Conclusion and Recommendations
The present study showed that there were significantly reduced means scores of FVC, FEV1, FEV1/FVC, PEF, and FEF25–75 among type 2 diabetic patients as compared to non-diabetic participants. The FBS and BMI were independent risk factors of the PFTs among the diabetics unlike that of non-diabetic participants.
- Routine screening programs of the FVC, FEV1, FEV1/FVC, PEF, and FEF25–75 are needed to be designed by the ministry of health.
- All type 2 diabetic patients need to be screened by performing the FVC, FEV1, FEV1/FVC, PEF, and FEF25–75 during their initial visits and every 2 years to ascertain the status of lung function.

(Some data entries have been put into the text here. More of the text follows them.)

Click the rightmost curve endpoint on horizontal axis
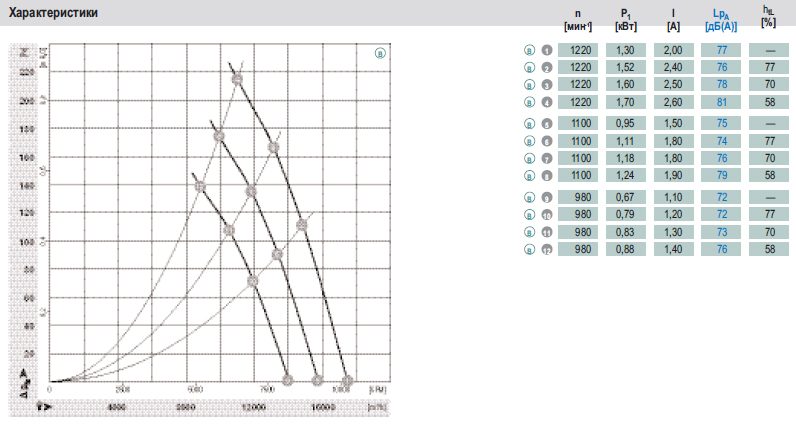 click(347, 381)
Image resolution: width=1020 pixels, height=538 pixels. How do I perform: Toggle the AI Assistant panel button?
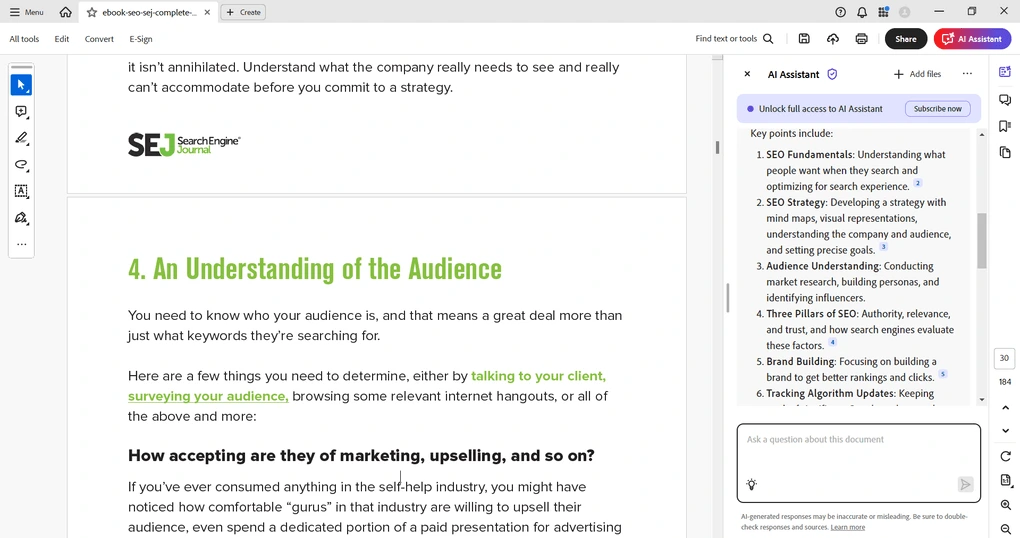click(x=972, y=39)
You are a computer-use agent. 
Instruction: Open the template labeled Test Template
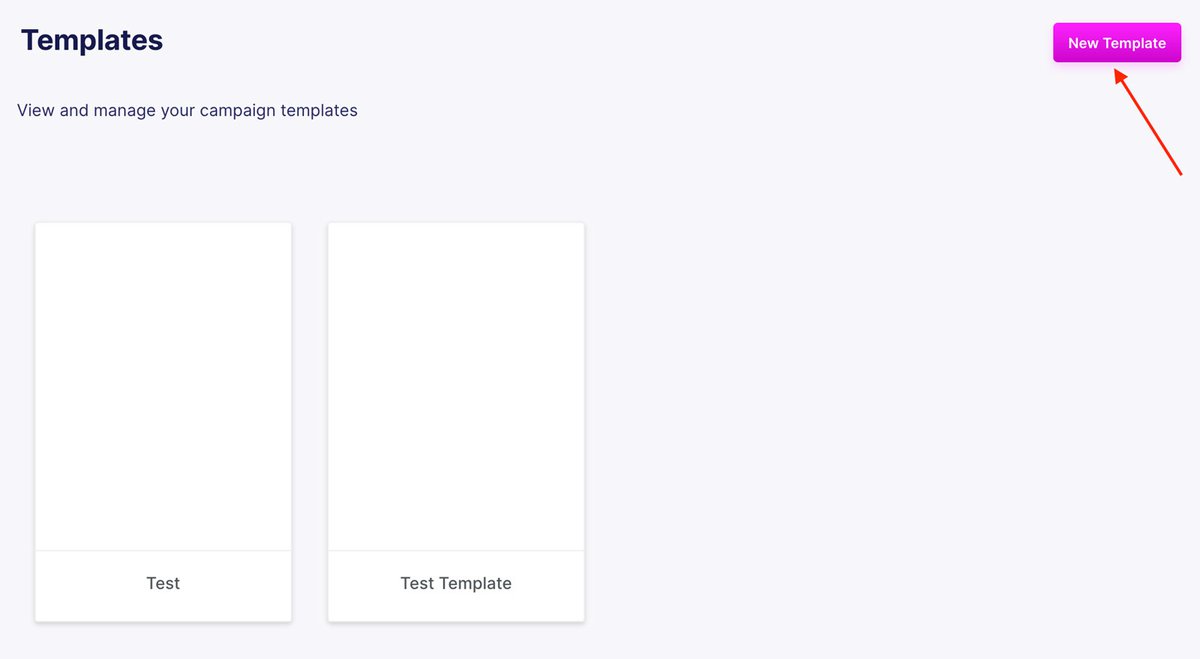[x=456, y=420]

- All type 2 diabetic patients with higher BMI and FBS are needed to be screened to ascertain the status of lungs by performing the FVC, FEV1, FEV1/FVC, PEF, and FEF25–75.
- Future longitudinal studies are needed to explain a causal relationship between decreased FVC, FEV1, FEV1/FVC, PEF, FEF25–75 and risk factors among the diabetics.
- Future studies are needed to confirm the reduction of the FVC, FEV1, FEV1/FVC, PEF, and FEF25–75 with static lung volume parameters and pulmonary diffusion capacity for carbon monoxide.
The authors report no conflicts of interest in this work.